このページは Cloud Translation API によって翻訳されました。

Speech-to-Text モデルの適応を設定する

Agent Assist は、Speech-to-Text モデル適応を使用して、特定のフレーズを他のフレーズよりも高い頻度で認識することで、音声文字変換の品質を向上させます。このページでは、Speech-to-Text 音声文字変換のモデル適応を設定するガイドについて説明します。

Speech-to-Text コンソールを使用する

Speech-to-Text コンソールで作成できるのは、グローバルなフレーズセットのみです。地域固有のフレーズセットは、Speech-to-Text API を使用して作成する必要があります。

Google Cloud コンソールで、[Speech-to-Text] ページに移動します。Speech-to-Text に移動
[モデルの適応] をクリックします。
add_box [New Resource] をクリックします。
フレーズセット リソースと API バージョン V1 を選択し、フレーズとブースト値を入力して、フレーズセットの名前をコピーします。
[保存] をクリックします。
Agent Assist コンソールに移動します。
[会話プロファイル] をクリックし、編集する会話プロファイルを選択します。
[フレーズセット] セクションに移動し、フレーズセット名を貼り付けます。

Speech-to-Text API を使用する

音声認識の手順に沿って、フレーズセットスクリプトを作成します。

次の Python スクリプトを実行して、会話プロファイルを更新します。

# Conversation Profile to update
PROJECT_ID = "sample-project"
LOCATION = "global"
CONVERSATION_PROFILE_ID = "sample-conversation-profile"
# Speech model adaptation resource names
SPEECH_ADAPTATION_PHRASES = ["projects/sample-project/locations/global/phraseSets/sample-phrase-sets"]

import google.auth
from google.auth.transport.requests import AuthorizedSession

scopes=['https://www.googleapis.com/auth/cloud-platform']
credentials, project = google.auth.default(
  scopes=scopes,
  quota_project_id=PROJECT_ID,
)
session = AuthorizedSession(credentials)

profile_url = f"https://dialogflow.googleapis.com/v2beta1/projects/{PROJECT_ID}/locations/{LOCATION}/conversationProfiles/{CONVERSATION_PROFILE_ID}"
get_response = session.get(profile_url)
print("Checking for existing ConversationProfile...")
print(get_response.status_code)
print(get_response.json())
if get_response.status_code == 200:
  patch_response = session.patch(
     profile_url,
     params={
        "updateMask": "sttConfig.phraseSets"
     },
     json={
        "sttConfig": {
           "phraseSets": SPEECH_ADAPTATION_PHRASES
        }
     }
  )
  print("Updating ConversationProfile...")
  print(patch_response.status_code)
  print(patch_response.json())

地域別のフレーズセット

Speech-to-Text モデルの適応は英語（en-US）のみをサポートしていますが、Speech-to-Text API を使用して他の言語 / 地域のフレーズセットを構成できます。これは、これらの地域で行われた英語の会話を文字起こしする場合に特に便利です。
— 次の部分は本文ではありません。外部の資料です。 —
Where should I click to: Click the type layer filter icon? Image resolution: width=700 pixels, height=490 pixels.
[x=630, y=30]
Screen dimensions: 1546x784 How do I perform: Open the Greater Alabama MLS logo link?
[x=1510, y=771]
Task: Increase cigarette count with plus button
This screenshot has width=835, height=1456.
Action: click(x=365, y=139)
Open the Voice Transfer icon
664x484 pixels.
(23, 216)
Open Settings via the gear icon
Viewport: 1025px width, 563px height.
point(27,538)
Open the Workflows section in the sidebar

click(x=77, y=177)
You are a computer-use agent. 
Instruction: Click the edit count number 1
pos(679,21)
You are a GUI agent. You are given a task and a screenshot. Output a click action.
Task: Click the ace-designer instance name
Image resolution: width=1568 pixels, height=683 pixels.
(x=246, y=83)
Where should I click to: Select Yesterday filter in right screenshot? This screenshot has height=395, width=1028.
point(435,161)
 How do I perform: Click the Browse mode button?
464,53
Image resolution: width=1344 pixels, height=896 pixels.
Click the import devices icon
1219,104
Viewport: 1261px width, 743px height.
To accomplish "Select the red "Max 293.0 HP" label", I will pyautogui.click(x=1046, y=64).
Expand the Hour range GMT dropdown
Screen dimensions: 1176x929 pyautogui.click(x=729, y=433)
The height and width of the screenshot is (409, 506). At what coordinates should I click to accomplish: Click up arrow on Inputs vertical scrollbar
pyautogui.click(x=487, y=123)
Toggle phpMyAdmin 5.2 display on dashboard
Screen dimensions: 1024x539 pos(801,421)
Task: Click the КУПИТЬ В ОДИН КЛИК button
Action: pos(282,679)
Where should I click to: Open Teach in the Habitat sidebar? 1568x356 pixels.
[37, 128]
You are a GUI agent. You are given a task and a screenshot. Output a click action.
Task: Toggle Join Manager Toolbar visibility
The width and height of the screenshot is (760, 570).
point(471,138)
次のサンプルコマンドを使用して、Speech-to-Text API で地域固有のフレーズセットを作成します。

curl -X POST \
    -H "Authorization: Bearer $(gcloud auth print-access-token)" \
    -H "Content-Type: application/json; charset=utf-8" \
    -H "X-Goog-User-Project: sample_project" \
    -d @sample_phrase_sets.json \
"https://us-speech.googleapis.com/v1/projects/sample-project/locations/us/phraseSets"

json ファイル @sample_phrase_sets.json には、フレーズセットの次の内容が含まれています。

{
  "parent": "projects/sample-project/locations/us",
  "phraseSetId": "sample-phrase-sets",
  "phraseSet": {
    "name": "sample-phrase-sets",
    "phrases": [
      {
        "value": "Some phrase",
        "boost": 20
      }
    ]
  }
}

単一の Dialogflow リージョンの会話プロファイルの場合、次の表に、フレーズセットを作成する Speech-to-Text リージョンを示します。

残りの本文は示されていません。